Jenny Shiner is the marketing communications manager for GPS Insight. She holds a bachelor’s degree in communications from Arizona State University and is responsible for external marketing communication for all business segments that GPS Insight targets. Visit gpsinsight.com.
As a contractor, there is no worse feeling than arriving at a jobsite only to realize expensive equipment has vanished. Low recovery rates make stolen equipment a huge financial challenge, and without a source of asset protection or a recovery method, construction businesses are often left asking, “What now?”
According to the National Equipment Register (NER), the No. 1 factor that contributes to the low recovery rate of stolen equipment is “delays in the discovery of thefts and subsequent delays between the time of the occurrence and reporting [to authorities].” That’s why many contractors are turning to GPS tracking technology to enhance their virtual security and surveillance on jobsites, notify management as soon as theft occurs, and provide real-time equipment locations to authorities.
The NER lists two factors that determine the type of equipment thieves are most likely to take: value and mobility. While value is the primary factor, if the equipment is too large to be moved onto a small trailer, then it’s less likely to be a target. Some heavy equipment pieces that are frequently targeted include backhoe loaders, wheel loaders, skid steers, air compressors, welders and light towers. Unfortunately, there is no guaranteed method of prevention. As long as there is a profit to be made from these assets and limited law enforcement resources that are dedicated to equipment investigations, thieves will attempt to steal. But, as technology advances, contractors can enhance security protocols to help the equipment recovery process.
GPS tracking technology is helping to solve the problem of low recovery rates by providing immediate awareness of theft to contractors and enabling the ability to track the exact whereabouts of the stolen property. By setting up the right alerts and using real-time mapping capabilities, contractors are able to be proactive and work to recover stolen property as soon as possible.
GPS Tracking Alerts
These alerts notify management and drivers of a situation that requires immediate attention.
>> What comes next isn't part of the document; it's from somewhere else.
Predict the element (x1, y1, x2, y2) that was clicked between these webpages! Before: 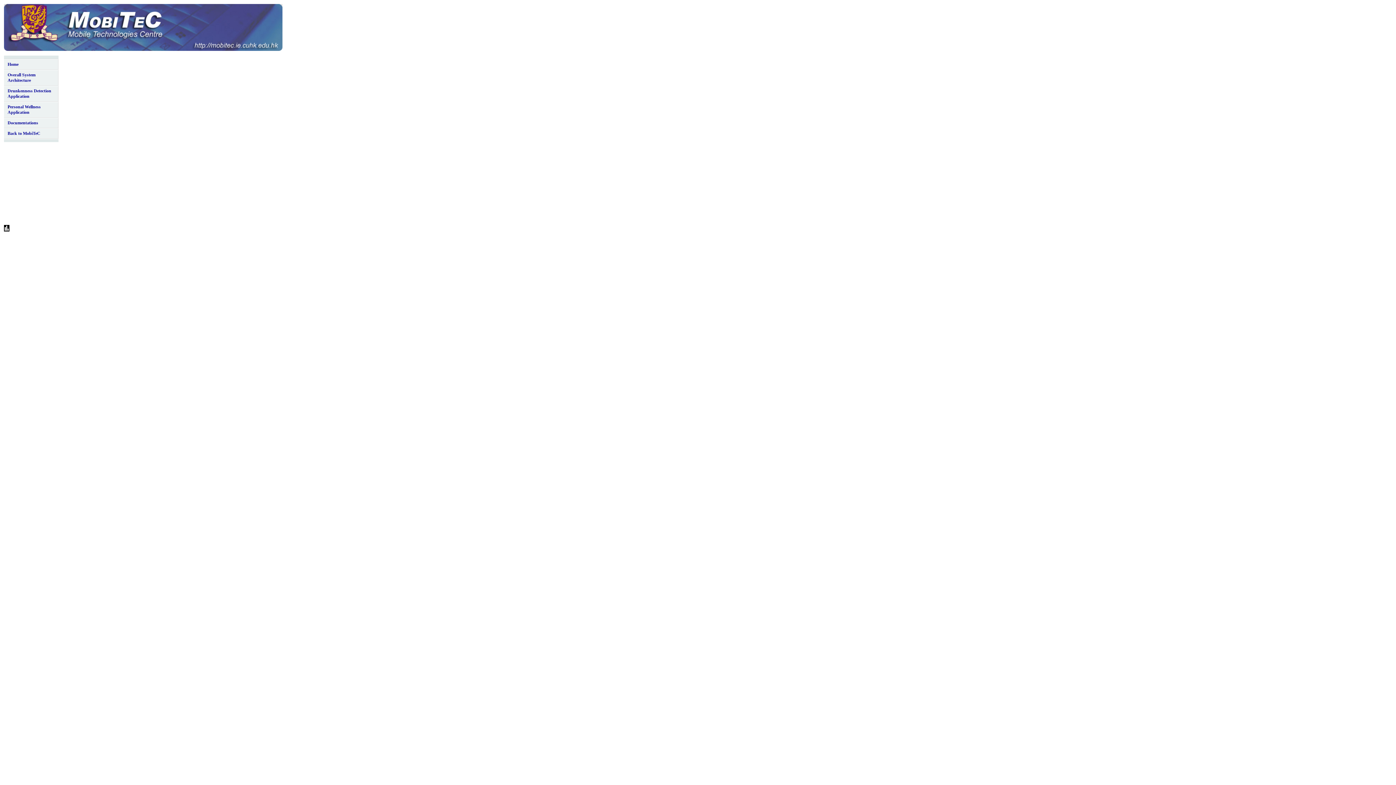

To monitor theft in real time, specific alerts will inform contractors if equipment is moving when or where it shouldn’t be.
- Odd hours alert—This allows contractors to monitor equipment activity outside working hours. By setting custom times that equipment is not used for work, contractors are able to monitor activity exceptions. For example, a movement alert in the middle of the night is an indication of theft, and a contractor can act right away to increase his chances of recovery.
- Landmark alert—By creating a geofence around a jobsite, a contractor receives an alert any time equipment leaves. This is beneficial for equipment that should remain on-site. For example, a generator that has left the jobsite when it’s scheduled to be there another month will trigger an alert.
When theft does occur, contractors can access the equipment’s current location through the GPS system’s mapping tool. Real-time mapping is important because it allows contractors to report the exact location of the stolen equipment to authorities, greatly increasing the chances of recovering stolen equipment.
According to the National Insurance Crime Bureau, losses due to equipment theft in the construction industry varies from $300 million to $1 billion annually. Many construction businesses are, regrettably, part of this statistic, but more and more contractors are managing to recover their equipment or other property with the help of GPS tracking technology.
Culy Contracting, a water and sewer construction business located in Winchester, Indiana, experienced a near-theft of multiple vehicles, trailers and equipment in one incident. According to Stephen Hinkle of Culy, GPS tracking alerted one of his drivers with the real-time locations of multiple assets, which were far from where they were scheduled to be. The company immediately contacted authorities and used GPS tracking data to recover all assets, worth $350,000. “Because of the system, our equipment was back in 24 hours,” said Hinkle. “Without it, the trucks would have been gone.”
As this technology is becoming more commonplace on construction sites, the recovery rates of stolen equipment will increase in coming years. While attempted theft will always continue, contractors can rest assured that their property is much more likely to be returned quickly with the use of GPS tracking technology.